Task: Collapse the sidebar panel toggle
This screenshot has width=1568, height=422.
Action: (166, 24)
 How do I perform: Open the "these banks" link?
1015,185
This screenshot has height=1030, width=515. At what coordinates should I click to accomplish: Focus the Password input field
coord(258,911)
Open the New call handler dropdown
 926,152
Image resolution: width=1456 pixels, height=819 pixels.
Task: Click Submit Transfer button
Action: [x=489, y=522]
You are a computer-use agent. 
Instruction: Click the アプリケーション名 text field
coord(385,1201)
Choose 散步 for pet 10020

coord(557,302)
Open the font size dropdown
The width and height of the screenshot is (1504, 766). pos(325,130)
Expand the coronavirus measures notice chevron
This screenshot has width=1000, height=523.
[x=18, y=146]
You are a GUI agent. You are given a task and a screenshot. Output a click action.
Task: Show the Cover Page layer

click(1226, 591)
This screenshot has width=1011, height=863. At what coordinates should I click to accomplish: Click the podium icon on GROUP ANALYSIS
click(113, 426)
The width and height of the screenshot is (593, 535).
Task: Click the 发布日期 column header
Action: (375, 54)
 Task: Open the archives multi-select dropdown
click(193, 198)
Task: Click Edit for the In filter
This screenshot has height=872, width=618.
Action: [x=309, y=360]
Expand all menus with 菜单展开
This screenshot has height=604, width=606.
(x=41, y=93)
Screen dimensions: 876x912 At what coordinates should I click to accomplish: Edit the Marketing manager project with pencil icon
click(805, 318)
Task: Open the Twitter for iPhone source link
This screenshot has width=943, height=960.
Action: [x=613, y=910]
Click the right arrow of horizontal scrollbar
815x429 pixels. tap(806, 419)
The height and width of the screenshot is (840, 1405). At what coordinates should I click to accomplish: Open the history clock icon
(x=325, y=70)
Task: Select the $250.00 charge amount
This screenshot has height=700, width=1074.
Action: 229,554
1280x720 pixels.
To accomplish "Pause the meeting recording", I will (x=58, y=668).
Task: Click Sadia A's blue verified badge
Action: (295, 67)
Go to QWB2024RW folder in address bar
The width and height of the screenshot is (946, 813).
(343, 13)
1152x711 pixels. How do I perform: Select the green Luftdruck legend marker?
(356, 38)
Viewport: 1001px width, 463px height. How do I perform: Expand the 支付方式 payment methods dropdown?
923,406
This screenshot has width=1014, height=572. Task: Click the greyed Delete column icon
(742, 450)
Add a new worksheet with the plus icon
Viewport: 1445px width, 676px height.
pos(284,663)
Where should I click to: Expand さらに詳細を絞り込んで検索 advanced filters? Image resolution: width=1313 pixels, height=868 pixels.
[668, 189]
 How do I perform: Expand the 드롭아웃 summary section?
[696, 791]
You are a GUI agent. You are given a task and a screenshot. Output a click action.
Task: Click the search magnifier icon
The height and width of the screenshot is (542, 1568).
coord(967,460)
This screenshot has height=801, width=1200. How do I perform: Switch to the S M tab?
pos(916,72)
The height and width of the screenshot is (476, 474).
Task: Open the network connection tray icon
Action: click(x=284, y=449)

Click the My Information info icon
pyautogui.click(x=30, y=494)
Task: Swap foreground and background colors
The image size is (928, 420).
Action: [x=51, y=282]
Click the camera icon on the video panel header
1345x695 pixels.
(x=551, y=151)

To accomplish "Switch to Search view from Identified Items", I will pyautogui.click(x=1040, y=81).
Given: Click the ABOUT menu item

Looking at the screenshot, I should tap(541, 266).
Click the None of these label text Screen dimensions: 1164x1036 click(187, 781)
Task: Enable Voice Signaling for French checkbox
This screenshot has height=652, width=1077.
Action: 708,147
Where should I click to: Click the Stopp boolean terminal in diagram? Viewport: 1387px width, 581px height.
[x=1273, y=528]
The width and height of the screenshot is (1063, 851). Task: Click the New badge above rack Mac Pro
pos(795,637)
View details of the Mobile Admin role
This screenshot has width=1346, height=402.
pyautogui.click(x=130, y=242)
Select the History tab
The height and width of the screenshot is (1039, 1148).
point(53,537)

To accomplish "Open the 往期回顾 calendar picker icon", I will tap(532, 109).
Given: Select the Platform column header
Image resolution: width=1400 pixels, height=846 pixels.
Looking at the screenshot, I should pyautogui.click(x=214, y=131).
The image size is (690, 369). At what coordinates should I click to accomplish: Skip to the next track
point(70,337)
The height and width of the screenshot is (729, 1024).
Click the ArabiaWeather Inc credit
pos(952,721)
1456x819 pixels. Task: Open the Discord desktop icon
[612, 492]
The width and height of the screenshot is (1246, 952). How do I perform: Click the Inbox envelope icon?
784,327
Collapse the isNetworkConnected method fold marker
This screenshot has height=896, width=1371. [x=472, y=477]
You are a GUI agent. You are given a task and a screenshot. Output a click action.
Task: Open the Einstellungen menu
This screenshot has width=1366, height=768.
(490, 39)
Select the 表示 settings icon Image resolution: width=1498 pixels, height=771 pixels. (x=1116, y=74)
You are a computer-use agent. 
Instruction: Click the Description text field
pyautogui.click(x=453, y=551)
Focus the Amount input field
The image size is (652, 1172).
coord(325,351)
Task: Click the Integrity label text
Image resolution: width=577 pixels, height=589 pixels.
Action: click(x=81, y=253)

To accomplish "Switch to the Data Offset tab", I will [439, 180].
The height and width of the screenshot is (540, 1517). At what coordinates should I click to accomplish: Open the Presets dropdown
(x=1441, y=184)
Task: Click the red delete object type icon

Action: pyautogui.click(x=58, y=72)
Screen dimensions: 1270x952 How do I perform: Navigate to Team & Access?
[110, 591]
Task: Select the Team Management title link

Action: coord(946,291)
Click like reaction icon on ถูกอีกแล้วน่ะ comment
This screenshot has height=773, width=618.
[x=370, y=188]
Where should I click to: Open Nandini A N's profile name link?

* Aim of the exercise *
From the data above, gather every line that includes the word "label".

* Solution *
Click the None of these label text Screen dimensions: 1164x1036 click(187, 781)
Task: Click the Integrity label text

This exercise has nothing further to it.